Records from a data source
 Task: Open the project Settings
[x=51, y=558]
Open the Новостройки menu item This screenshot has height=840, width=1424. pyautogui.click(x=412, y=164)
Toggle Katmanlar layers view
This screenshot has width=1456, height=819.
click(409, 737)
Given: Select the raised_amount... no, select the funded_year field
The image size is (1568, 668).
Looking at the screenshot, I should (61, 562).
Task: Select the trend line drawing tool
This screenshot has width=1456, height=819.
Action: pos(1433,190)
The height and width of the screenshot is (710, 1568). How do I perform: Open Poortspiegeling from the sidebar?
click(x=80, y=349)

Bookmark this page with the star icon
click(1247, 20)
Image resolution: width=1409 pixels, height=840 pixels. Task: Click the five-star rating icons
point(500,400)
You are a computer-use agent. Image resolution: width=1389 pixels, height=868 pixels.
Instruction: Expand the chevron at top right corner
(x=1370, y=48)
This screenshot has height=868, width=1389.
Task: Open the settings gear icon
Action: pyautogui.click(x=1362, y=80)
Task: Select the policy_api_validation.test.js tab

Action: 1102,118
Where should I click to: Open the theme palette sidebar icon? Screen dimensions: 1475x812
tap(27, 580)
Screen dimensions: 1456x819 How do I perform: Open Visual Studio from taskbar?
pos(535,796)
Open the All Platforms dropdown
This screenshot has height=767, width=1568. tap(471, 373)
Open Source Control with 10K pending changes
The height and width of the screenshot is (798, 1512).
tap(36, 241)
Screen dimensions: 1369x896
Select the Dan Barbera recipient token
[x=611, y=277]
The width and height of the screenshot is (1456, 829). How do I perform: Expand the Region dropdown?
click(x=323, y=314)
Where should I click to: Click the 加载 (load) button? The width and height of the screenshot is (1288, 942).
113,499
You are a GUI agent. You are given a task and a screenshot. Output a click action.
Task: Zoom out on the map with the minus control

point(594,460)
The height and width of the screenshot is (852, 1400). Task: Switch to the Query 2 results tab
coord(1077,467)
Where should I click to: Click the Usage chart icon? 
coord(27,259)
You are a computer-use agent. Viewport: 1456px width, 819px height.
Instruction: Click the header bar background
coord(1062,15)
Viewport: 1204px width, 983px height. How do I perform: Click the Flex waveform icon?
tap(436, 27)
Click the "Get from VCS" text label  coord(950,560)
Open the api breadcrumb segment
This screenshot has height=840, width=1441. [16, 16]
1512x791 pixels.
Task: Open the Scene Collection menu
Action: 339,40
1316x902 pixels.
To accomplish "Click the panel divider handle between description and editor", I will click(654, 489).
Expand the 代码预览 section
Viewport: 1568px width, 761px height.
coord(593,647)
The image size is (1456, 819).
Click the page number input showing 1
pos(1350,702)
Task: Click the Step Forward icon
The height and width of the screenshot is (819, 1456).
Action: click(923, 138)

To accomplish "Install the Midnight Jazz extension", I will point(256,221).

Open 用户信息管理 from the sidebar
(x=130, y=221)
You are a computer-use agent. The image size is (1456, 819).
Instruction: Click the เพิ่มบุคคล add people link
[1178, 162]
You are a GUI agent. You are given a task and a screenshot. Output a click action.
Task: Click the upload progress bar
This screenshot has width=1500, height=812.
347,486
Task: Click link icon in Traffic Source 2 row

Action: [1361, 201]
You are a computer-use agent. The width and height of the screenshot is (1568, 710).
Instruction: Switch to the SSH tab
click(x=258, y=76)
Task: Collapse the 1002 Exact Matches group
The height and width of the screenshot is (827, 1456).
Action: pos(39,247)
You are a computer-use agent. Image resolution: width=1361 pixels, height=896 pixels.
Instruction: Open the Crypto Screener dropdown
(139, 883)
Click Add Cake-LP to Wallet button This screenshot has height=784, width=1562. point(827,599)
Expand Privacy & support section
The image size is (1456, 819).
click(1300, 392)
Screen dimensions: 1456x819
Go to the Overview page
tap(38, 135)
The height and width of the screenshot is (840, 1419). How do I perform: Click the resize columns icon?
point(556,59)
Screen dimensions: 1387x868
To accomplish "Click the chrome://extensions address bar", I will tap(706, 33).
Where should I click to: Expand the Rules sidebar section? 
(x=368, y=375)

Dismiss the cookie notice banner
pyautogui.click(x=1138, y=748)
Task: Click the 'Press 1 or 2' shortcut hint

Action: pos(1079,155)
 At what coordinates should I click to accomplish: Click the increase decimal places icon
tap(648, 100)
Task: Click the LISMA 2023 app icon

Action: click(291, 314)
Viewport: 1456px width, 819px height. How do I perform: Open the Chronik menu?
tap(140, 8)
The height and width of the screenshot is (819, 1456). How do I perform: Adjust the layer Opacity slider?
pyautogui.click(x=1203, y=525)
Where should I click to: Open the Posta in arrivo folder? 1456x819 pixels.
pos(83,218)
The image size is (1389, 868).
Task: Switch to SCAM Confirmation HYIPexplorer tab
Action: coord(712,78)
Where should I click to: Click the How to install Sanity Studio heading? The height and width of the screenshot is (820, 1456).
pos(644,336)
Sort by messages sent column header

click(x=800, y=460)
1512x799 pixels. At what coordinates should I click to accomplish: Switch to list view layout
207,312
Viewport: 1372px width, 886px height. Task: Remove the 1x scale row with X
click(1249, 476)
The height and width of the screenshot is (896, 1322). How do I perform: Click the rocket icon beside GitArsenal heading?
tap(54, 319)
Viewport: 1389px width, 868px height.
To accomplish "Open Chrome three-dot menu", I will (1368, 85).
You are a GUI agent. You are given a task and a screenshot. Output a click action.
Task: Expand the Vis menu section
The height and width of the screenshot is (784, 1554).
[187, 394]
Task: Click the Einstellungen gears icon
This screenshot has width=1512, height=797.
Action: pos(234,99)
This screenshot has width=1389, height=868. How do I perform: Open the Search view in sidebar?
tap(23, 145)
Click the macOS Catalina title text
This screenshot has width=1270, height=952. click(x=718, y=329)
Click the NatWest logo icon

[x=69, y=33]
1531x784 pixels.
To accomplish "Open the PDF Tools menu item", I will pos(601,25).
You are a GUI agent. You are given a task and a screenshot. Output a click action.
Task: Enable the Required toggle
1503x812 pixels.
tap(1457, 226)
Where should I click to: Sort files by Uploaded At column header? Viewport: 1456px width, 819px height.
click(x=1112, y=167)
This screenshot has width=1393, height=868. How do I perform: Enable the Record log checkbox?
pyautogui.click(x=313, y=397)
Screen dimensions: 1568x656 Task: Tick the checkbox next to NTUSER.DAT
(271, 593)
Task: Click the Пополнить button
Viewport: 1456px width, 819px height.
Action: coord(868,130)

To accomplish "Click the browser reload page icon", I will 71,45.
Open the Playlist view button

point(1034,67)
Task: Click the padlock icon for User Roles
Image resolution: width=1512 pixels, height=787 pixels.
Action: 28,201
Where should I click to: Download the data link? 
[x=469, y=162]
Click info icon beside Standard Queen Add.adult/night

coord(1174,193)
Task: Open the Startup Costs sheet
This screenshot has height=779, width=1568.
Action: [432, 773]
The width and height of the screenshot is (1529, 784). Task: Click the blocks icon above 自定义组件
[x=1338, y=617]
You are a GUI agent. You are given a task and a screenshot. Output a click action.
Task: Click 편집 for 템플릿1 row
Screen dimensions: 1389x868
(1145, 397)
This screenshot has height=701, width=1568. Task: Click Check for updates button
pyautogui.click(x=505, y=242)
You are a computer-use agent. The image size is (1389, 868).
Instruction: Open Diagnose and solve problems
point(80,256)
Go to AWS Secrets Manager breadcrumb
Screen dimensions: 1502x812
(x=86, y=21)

__Exercise requirements__. What you give back must be the stretch above, starting at the line with "The height and width of the screenshot is (896, 1322)." and ending at the line with "Task: Click the Einstellungen gears icon", copied exactly.

__Answer for the task__.
The height and width of the screenshot is (896, 1322). How do I perform: Click the rocket icon beside GitArsenal heading?
tap(54, 319)
Viewport: 1389px width, 868px height.
To accomplish "Open Chrome three-dot menu", I will (1368, 85).
You are a GUI agent. You are given a task and a screenshot. Output a click action.
Task: Expand the Vis menu section
The height and width of the screenshot is (784, 1554).
[187, 394]
Task: Click the Einstellungen gears icon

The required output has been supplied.